「恐れてはいけない」成長できるリーダーは何を大事にしているのか?の画像1
※画像:『プロフェッショナルリーダーの教科書』(あさ出版刊)著者・箱田賢亮氏

 リーダーのあり方は時代の変化とともに変わるもの。一時代前の「自分についてこい」という典型的なリーダー像も、現代ではもう時代遅れかもしれない。


 多様性の大切さが叫ばれる現代において、その価値観を投影した新たなリーダーシップが求められている。そう語るのが、コロンビア大学博士(教育学)であり、指揮者でもある箱田賢亮氏だ。


 16歳でアメリカに渡り、高校教師やオーケストラの指揮者、大学の学部長などといったリーダーを歴任。その経験に基づいて書かれた『プロフェッショナルリーダーの教科書』(あさ出版刊)は、箱田氏がアメリカのコロンビア大学で出会った「最先端の教育理念」を応用した、エンゲージメント型のリーダーシップの形が解説されている。

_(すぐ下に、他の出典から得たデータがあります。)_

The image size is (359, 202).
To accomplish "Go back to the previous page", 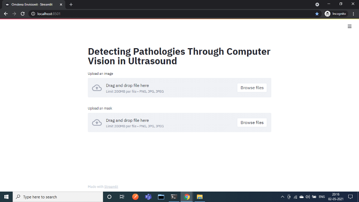I will (x=6, y=14).
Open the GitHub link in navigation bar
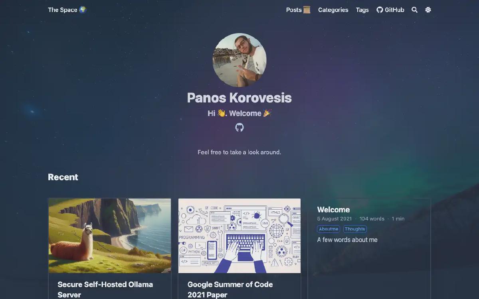Viewport: 479px width, 299px height. pos(390,10)
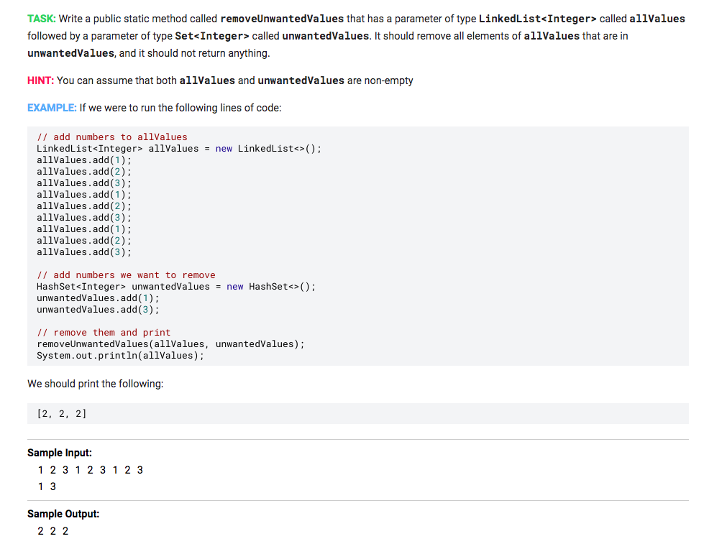The width and height of the screenshot is (704, 544).
Task: Click the HashSet<Integer> declaration line
Action: (175, 286)

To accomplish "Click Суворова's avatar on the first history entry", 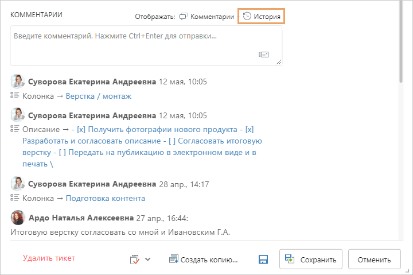I will 18,82.
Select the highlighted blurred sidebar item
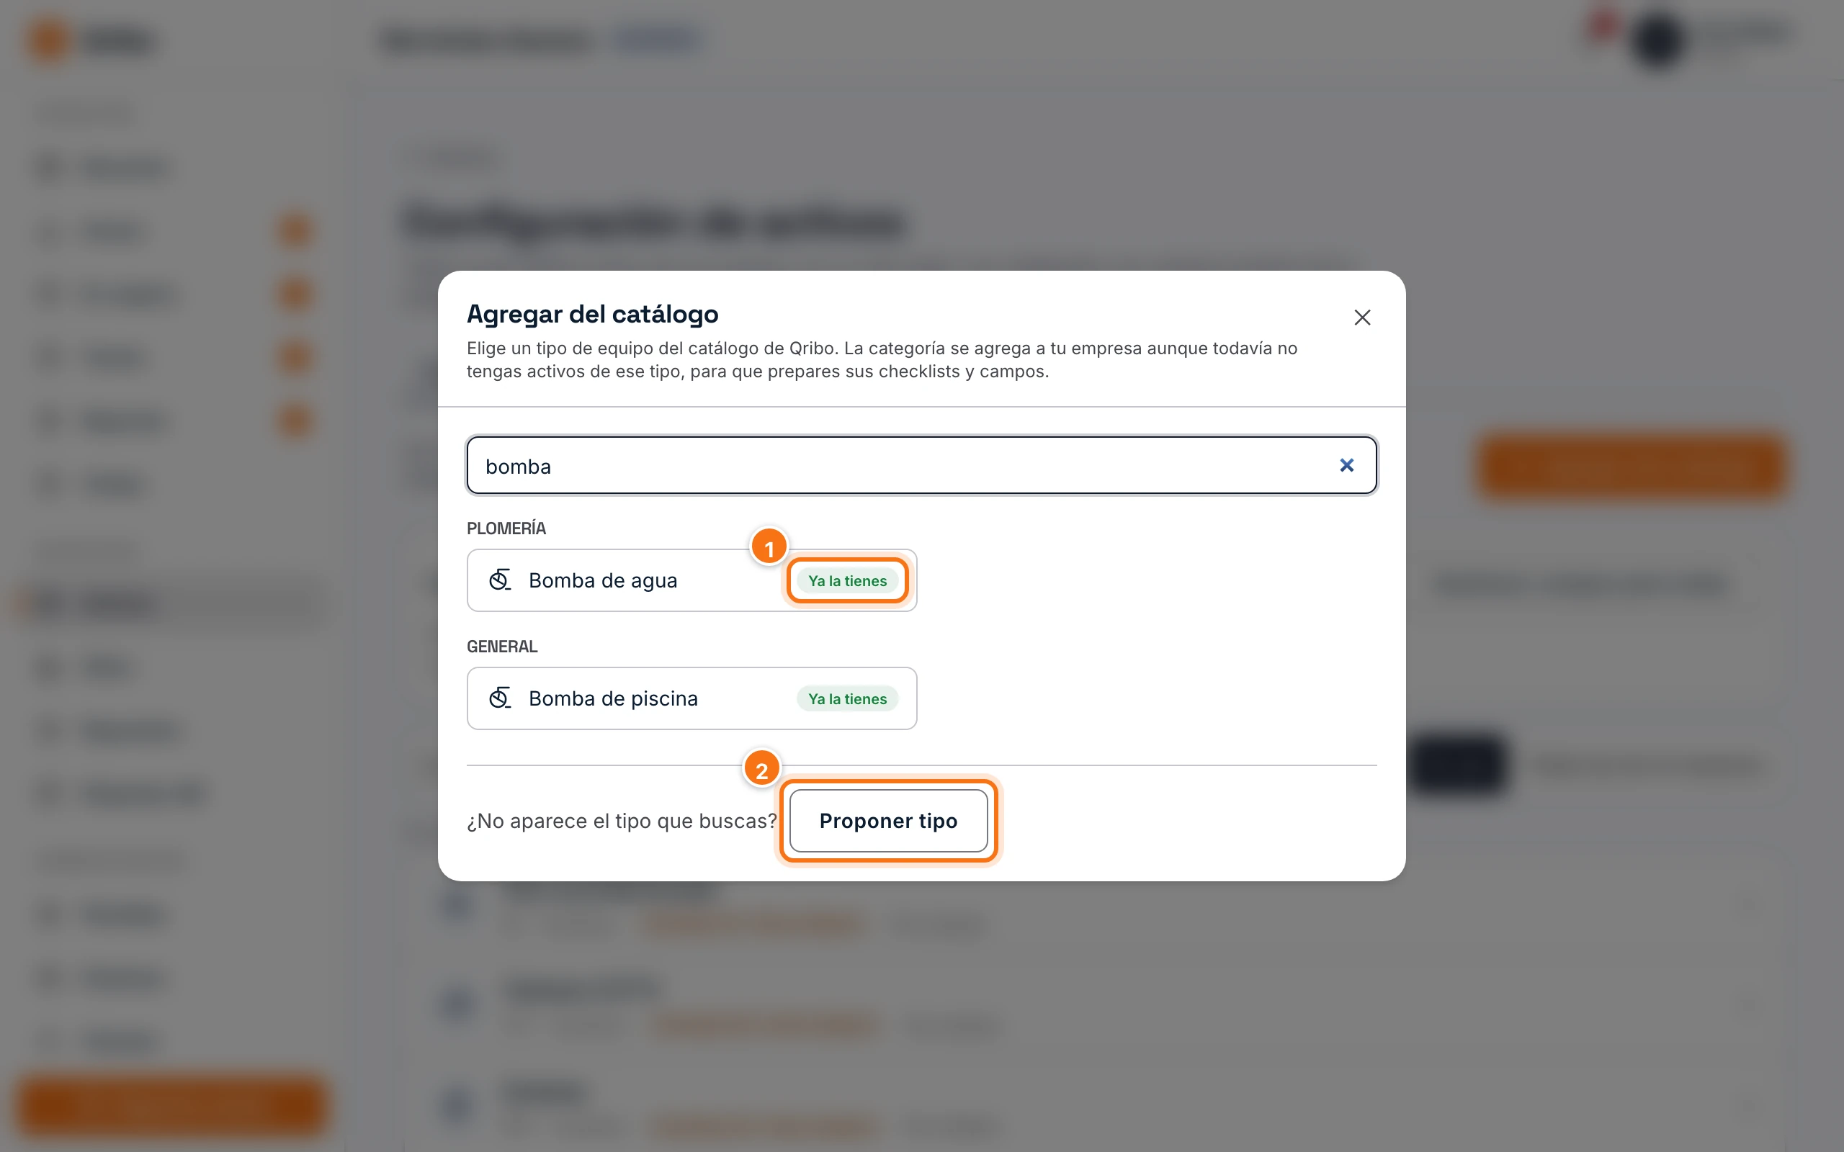Viewport: 1844px width, 1152px height. point(172,603)
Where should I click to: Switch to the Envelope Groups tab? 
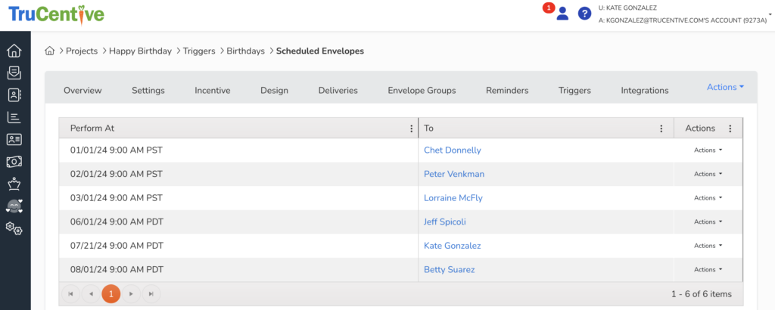coord(422,91)
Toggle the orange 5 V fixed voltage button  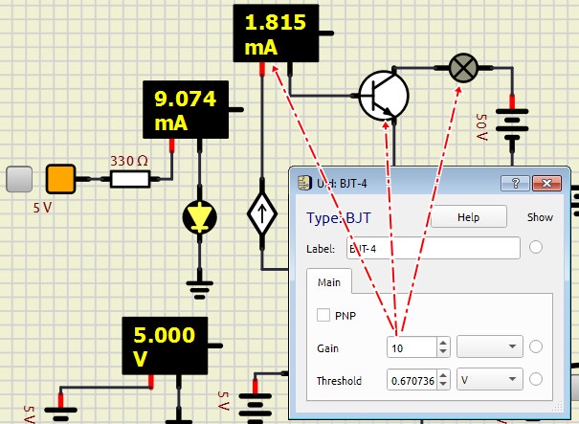click(61, 179)
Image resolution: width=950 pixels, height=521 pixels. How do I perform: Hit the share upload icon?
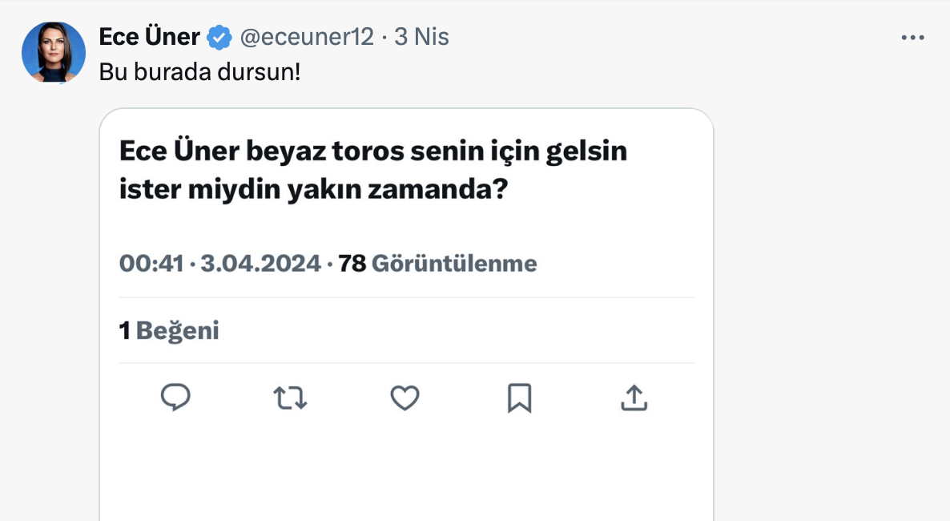click(634, 398)
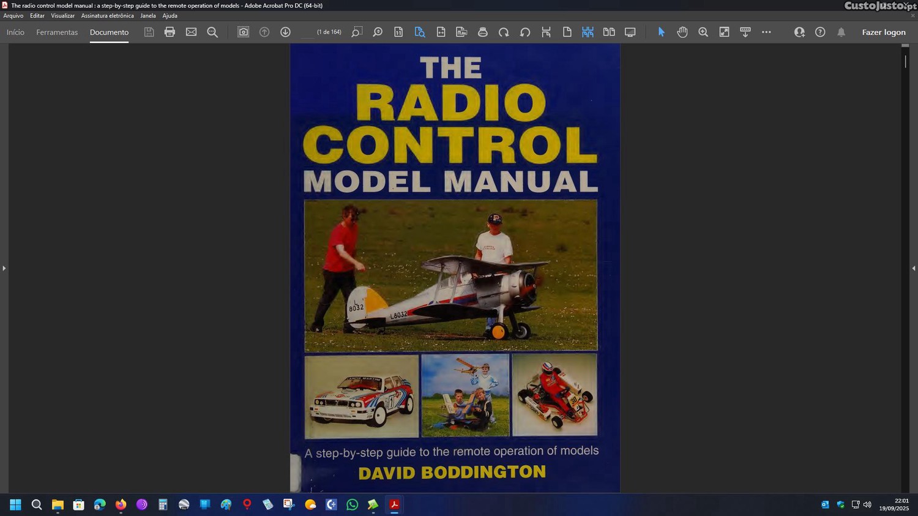Take a snapshot with the camera tool
This screenshot has height=516, width=918.
(x=243, y=32)
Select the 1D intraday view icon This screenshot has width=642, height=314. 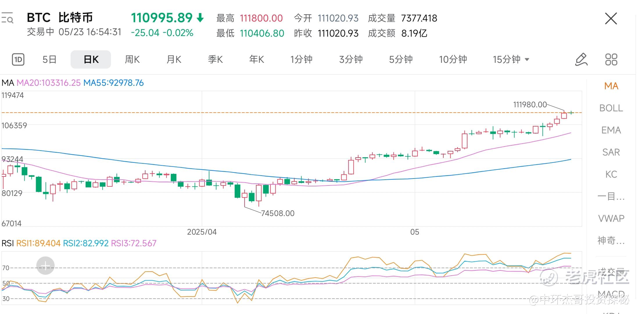point(18,60)
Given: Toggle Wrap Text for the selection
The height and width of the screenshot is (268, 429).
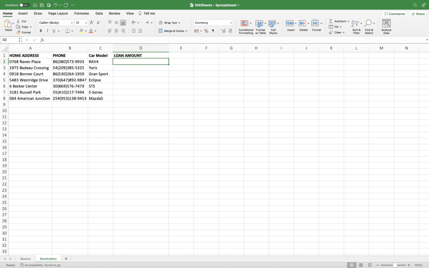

 箱田氏へのインタビュー後編では、リーダーとして何をすべきかについて話を聞いた。今までのリーダー像を一度リセットし、新しいリーダーシップを身につける。今、それが必要なのかもしれない。(新刊JP編集部)


※本記事は、「新刊JP」より提供されたものです。


インタビュー前編を読む(※外部サイト「新刊JP」)

 

■部下からのフィードバックがリーダーとしての自分を成長させる


――箱田さんはアメリカでの経験が長いですが、日本とアメリカでの部下指導やリーダーシップの違いであったり、これらのことについて日本がアメリカから学ぶべきことはありますか?


箱田:アメリカから学ぶべきことですか。この本に書かれていることすべてがそうだったりするのですが(笑)、日本でも若い人はこの本に共感をしてくれて、「こういうリーダーの元ならば成長できそうです」と言ってくれますね。


 日本にも、もっと人材が成長できる環境があるといいと思います。その一つが本にも書いた評価方法ですね。日本は成功の定義があいまいで、定性評価、つまり数で表せない評価をしっかり見える化していかないといけない。これから多様性を求めていく中で、それは必須だと思います。


 また、おそらく日本の組織って、あまり自分の部下から評価を受けないですよね。


――確かに部下が上司を評価するってまだ珍しいかもしれません。


箱田:アメリカでは、部長の評価を上の人だけでなく、その部下も評価するんですよ。私も毎年上司の評価をしていましたし、楽団時代は指揮者として、楽団員から評価を受けていました。その評価が一番自分を成長させたと思います。時にはすごく辛辣(しんらつ)なコメントが来るときもあって……。でもそのコメントのおかげで成長できたなと。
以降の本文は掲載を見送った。